(The records)

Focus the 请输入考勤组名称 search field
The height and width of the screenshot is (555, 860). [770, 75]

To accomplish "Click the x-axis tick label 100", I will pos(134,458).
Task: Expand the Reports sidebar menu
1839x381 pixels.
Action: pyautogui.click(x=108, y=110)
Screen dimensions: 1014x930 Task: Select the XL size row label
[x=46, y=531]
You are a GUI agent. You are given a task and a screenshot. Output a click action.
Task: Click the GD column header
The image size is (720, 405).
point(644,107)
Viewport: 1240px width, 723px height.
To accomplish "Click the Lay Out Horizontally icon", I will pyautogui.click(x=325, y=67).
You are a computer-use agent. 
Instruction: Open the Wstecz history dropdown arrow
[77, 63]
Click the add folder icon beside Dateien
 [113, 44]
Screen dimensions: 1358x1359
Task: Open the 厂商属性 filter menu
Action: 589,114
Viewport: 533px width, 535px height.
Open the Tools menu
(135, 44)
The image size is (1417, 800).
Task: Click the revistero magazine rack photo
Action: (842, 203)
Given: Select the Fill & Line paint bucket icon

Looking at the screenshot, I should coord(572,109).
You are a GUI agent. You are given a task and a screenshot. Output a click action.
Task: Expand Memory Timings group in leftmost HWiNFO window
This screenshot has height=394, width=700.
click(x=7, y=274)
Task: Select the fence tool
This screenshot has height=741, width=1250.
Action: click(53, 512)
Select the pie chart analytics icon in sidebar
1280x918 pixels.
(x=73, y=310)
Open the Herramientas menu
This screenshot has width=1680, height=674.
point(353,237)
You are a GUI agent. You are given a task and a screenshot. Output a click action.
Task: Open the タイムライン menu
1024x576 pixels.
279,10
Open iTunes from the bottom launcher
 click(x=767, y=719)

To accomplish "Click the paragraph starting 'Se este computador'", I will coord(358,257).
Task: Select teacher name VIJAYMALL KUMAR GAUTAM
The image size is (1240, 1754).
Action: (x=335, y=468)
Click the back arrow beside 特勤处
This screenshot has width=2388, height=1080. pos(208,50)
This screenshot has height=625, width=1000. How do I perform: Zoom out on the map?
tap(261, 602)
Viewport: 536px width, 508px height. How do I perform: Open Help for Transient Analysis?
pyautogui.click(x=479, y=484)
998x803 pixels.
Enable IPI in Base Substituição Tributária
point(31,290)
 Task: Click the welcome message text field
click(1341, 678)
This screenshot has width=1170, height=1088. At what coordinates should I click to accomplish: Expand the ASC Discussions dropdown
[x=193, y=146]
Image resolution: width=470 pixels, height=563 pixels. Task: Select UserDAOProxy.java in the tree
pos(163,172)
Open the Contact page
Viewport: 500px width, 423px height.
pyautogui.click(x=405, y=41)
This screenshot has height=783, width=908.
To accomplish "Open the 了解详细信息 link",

(End The records)

[Exercise details]: Give a word-for-word restatement of every record.

[Result of this task]:
Focus the 请输入考勤组名称 search field
The height and width of the screenshot is (555, 860). [770, 75]

To accomplish "Click the x-axis tick label 100", I will pos(134,458).
Task: Expand the Reports sidebar menu
1839x381 pixels.
Action: pyautogui.click(x=108, y=110)
Screen dimensions: 1014x930 Task: Select the XL size row label
[x=46, y=531]
You are a GUI agent. You are given a task and a screenshot. Output a click action.
Task: Click the GD column header
The image size is (720, 405).
point(644,107)
Viewport: 1240px width, 723px height.
To accomplish "Click the Lay Out Horizontally icon", I will pyautogui.click(x=325, y=67).
You are a computer-use agent. 
Instruction: Open the Wstecz history dropdown arrow
[77, 63]
Click the add folder icon beside Dateien
 [113, 44]
Screen dimensions: 1358x1359
Task: Open the 厂商属性 filter menu
Action: 589,114
Viewport: 533px width, 535px height.
Open the Tools menu
(135, 44)
The image size is (1417, 800).
Task: Click the revistero magazine rack photo
Action: (842, 203)
Given: Select the Fill & Line paint bucket icon

Looking at the screenshot, I should coord(572,109).
You are a GUI agent. You are given a task and a screenshot. Output a click action.
Task: Expand Memory Timings group in leftmost HWiNFO window
This screenshot has height=394, width=700.
click(x=7, y=274)
Task: Select the fence tool
This screenshot has height=741, width=1250.
Action: click(53, 512)
Select the pie chart analytics icon in sidebar
1280x918 pixels.
(x=73, y=310)
Open the Herramientas menu
This screenshot has width=1680, height=674.
point(353,237)
You are a GUI agent. You are given a task and a screenshot. Output a click action.
Task: Open the タイムライン menu
1024x576 pixels.
279,10
Open iTunes from the bottom launcher
 click(x=767, y=719)

To accomplish "Click the paragraph starting 'Se este computador'", I will coord(358,257).
Task: Select teacher name VIJAYMALL KUMAR GAUTAM
The image size is (1240, 1754).
Action: (x=335, y=468)
Click the back arrow beside 特勤处
This screenshot has width=2388, height=1080. pos(208,50)
This screenshot has height=625, width=1000. How do I perform: Zoom out on the map?
tap(261, 602)
Viewport: 536px width, 508px height. How do I perform: Open Help for Transient Analysis?
pyautogui.click(x=479, y=484)
998x803 pixels.
Enable IPI in Base Substituição Tributária
point(31,290)
 Task: Click the welcome message text field
click(1341, 678)
This screenshot has width=1170, height=1088. At what coordinates should I click to accomplish: Expand the ASC Discussions dropdown
[x=193, y=146]
Image resolution: width=470 pixels, height=563 pixels. Task: Select UserDAOProxy.java in the tree
pos(163,172)
Open the Contact page
Viewport: 500px width, 423px height.
pyautogui.click(x=405, y=41)
This screenshot has height=783, width=908.
To accomplish "Open the 了解详细信息 link",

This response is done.